Anlass der neuen Partnerschaft ist ein Bericht des städtischen Kontrollamts zum Zustand des Salzburger O-Bus-Netzes. Der Bericht geht auf Anträge der SPÖ und der grünen Bürgerliste zurück, und er wirft kein besonders gutes Licht auf die Salzburg AG.
Kurz gefasst ist einerseits von einem gewaltigen Investitionsrückstau die Rede, andererseits orten die Prüferinnen eine Reihe von nicht erklärbaren Buchungen. Der Verkehrssprecher der Stadt-SPÖ, Tarik Mete, meint, dass 38 Prozent der Buchungszeilen eines Jahres nicht nachvollziehbar seien. Der Kontrollamtsbericht ist nicht öffentlich; die Salzburg AG argumentiert mit Betriebs- und Geschäftsgeheimnissen.
Die beiden Aufsichtsrätinnen von SPÖ und Grünen wollen nun die gesamte Verkehrssparte überprüft wissen. Die Prüferinnen des Kontrollamts hätten so viele Unklarheiten in der Buchhaltung vorgefunden, dass nun eine weitere externe Prüfung notwendig sei. „Rund ein Drittel aller Buchungen sind offenbar nicht nachvollziehbar. Das ist ein Zustand, der untragbar ist. Ich verlange Aufklärung, ob auch die Lokalbahn von diesem ‚Buchhaltungschaos‘ betroffen ist“, sagt Berthold.
Michael Baminger – seit Jahresbeginn neuer Vorstandssprecher und Geschäftsführer der Salzburg AG – hat derzeit alle Hände voll zu tun, die Wogen zu glätten. Im STANDARD-Gespräch räumt er ein, dass es in der Finanzbuchhaltung zu „fehlerhaften Anwendungen“ gekommen sei. Doch es gebe auch Kritik am Rechnungslegungsprozess durch das Kontrollamt, die man in der Salzburg AG nicht teile.
Aber: „Wenn solche Hinweise kommen“, sei es seine „Verpflichtung, mit der gebotenen Sorgfalt darauf zu schauen; auch im Sinn der Mitglieder des Aufsichtsrats, die letztlich ja auch in der Haftung stehen“, sagte Bamimger dazu vergangene Woche im Kontrollausschuss des Gemeinderats zu den Konsequenzen des Kontrollamtsberichts für die Salzburg AG. Im Klartext im STANDARD-Gespräch: Man werde „eine dritte Meinung“ einholen, das gehöre „gut abgesichert“.
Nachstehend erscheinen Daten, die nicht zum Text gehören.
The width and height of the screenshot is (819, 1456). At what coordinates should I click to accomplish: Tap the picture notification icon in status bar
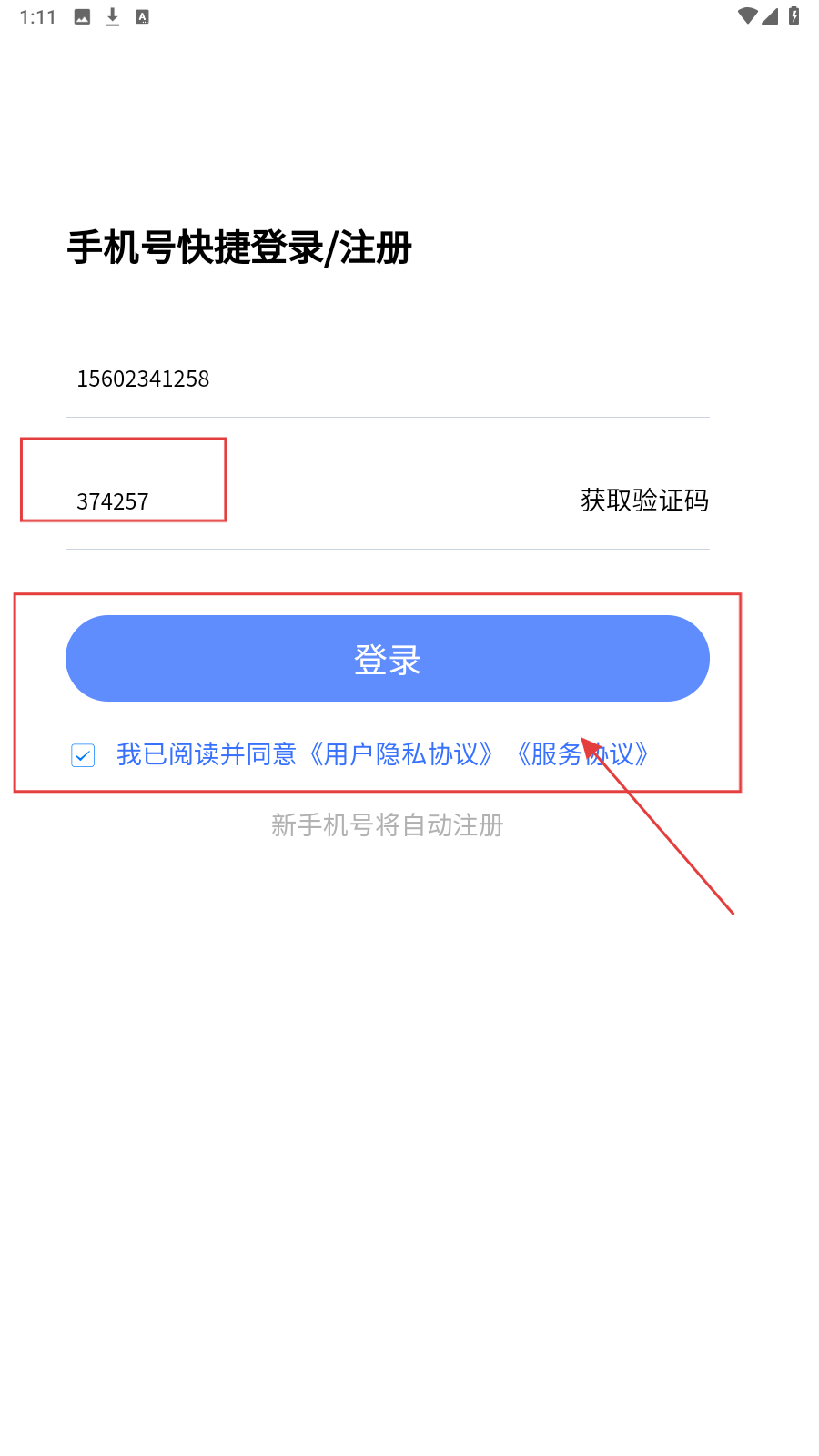coord(82,16)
Den vom Kontrollamt bei der O-Bus-Sparte errechneten Investitionsrückstau bei der Salzburg AG von bis zu 240 Millionen Euro für die Jahre 2022 bis 2031 will Baminger hingegen nicht gelten lassen. Die Salzburg AG spricht von einem Investitionsvolumen von rund 88 Millionen Euro.
Vereinfacht formuliert geht es in dieser Frage laut Baminger um die Lebensdauer der O-Bus-Flotte und um den Zustand der Remise im Süden der Landeshauptstadt.
Die Salzburg AG gehe von einer Lebensdauer der Busse von 20 Jahren aus, das Kontrollamt von 15 Jahren. Baminger argumentiert, dass es betriebswirtschaftlich günstiger sei, die Busse länger fahren zu lassen und öfter zu reparieren. Diese Argumentation finde sich auch im Kontrollamtsbericht, sagt er.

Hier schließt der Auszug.